Il problema chiave? Il rating.

Il rating bancario è il “voto” che la banca assegna a un’azienda in base al rischio di credito. Si calcola tenendo conto di vari fattori, tra cui:

  • Bilanci e redditi degli anni precedenti.
  • Andamento dei conti correnti e rapporti bancari (se sei già cliente e hai sempre pagato i finanziamenti in corso senza sconfinare, è un punto a favore).
  • Centrale Rischi (il database della Banca d’Italia che raccoglie le informazioni sui debiti bancari e finanziari delle aziende, utile per capire se un’impresa gestisce bene i suoi rapporti con i finanziatori).

 

Ma il rating non dipende solo dai numeri passati. Oltre ai dati economico-finanziari, la banca valuta anche fattori qualitativi e strategici, che incidono sulla solidità e affidabilità dell’impresa nel lungo periodo:

  • Storia e tradizione aziendale (anni di attività, reputazione, continuità del business).
  • Rapporti tra i soci (struttura della proprietà, eventuali conflitti interni).
  • Corporate governance (chi guida l’azienda, competenze del management).
  • Organizzazione e sistemi gestionali (efficienza operativa, controllo di gestione).
  • Posizionamento competitivo (quota di mercato, vantaggi rispetto ai concorrenti).
  • Innovazione e investimenti in nuove tecnologie.
  • Indagini sugli andamenti di mercato (trend del settore, rischi e opportunità).

E poi ci sono i fattori quali-quantitativi, che combinano numeri e gestione strategica:

 

  • Business plan e budget aziendali.
  • Capacità di pianificare i flussi di cassa futuri e la gestione finanziaria dell’azienda.

Se un’impresa dimostra di avere un business plan ben elaborato e attendibile e una gestione strategica ben strutturata, può migliorare il proprio “voto bancario” e, di conseguenza, ottenere condizioni migliori dalle banche.

Nel caso di Gianni, il rating era più basso rispetto a quello della sua banca storica perché, in questo caso, si trattava di un rapporto nuovo. Non avendo uno storico con quella banca, per loro era un’incognita.

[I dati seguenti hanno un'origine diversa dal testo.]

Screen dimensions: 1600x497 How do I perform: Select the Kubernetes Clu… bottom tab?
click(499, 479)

E quindi? Niente condizioni sperate.

 

Cosa ci insegna questa storia?

  • Spesso i bancari, non per superiorità ma per abitudine, usano un linguaggio tecnico senza nemmeno rendersene conto e, di conseguenza, senza accorgersene, non si preoccupano se il cliente abbia davvero chiaro il messaggio, perché a volte danno per scontato che tutti capiscano le loro terminologie.

 

  • Se vuoi affrontare da solo una richiesta di finanziamento, la prima cosa da fare è capire i numeri della tua azienda e imparare almeno gli indici più importanti che la banca analizzerà ed alcuni termini che utilizzerà.

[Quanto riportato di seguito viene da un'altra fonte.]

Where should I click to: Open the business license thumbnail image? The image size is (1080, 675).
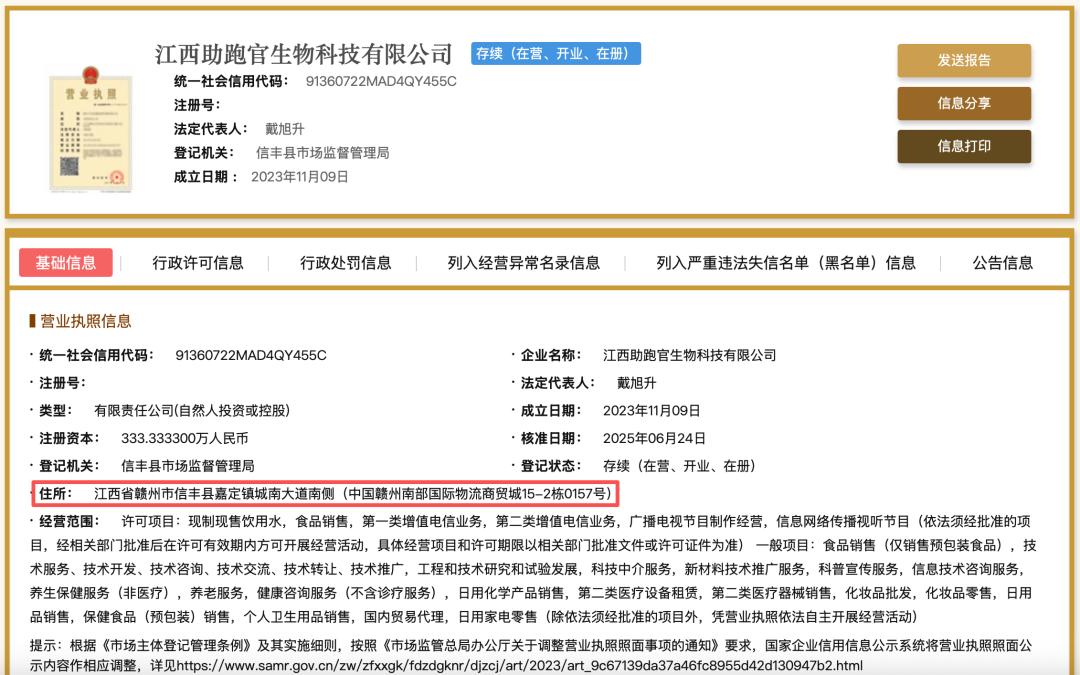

Perché? Perché in questo modo puoi anticipare tu stesso la situazione della tua azienda, invece di lasciare che siano loro a dirtelo – nel bene o nel male.

 

  • Prima di accettare qualsiasi condizione, chiedi spiegazioni in parole semplici. Non avere paura di disturbare o di rinegoziare gli accordi. Rispetta la banca, ma fatti rispettare come faresti con qualsiasi altro fornitore importante.

 

E tu, tieni sotto controllo il comportamento della tua banca, oppure è la tua banca che controlla te?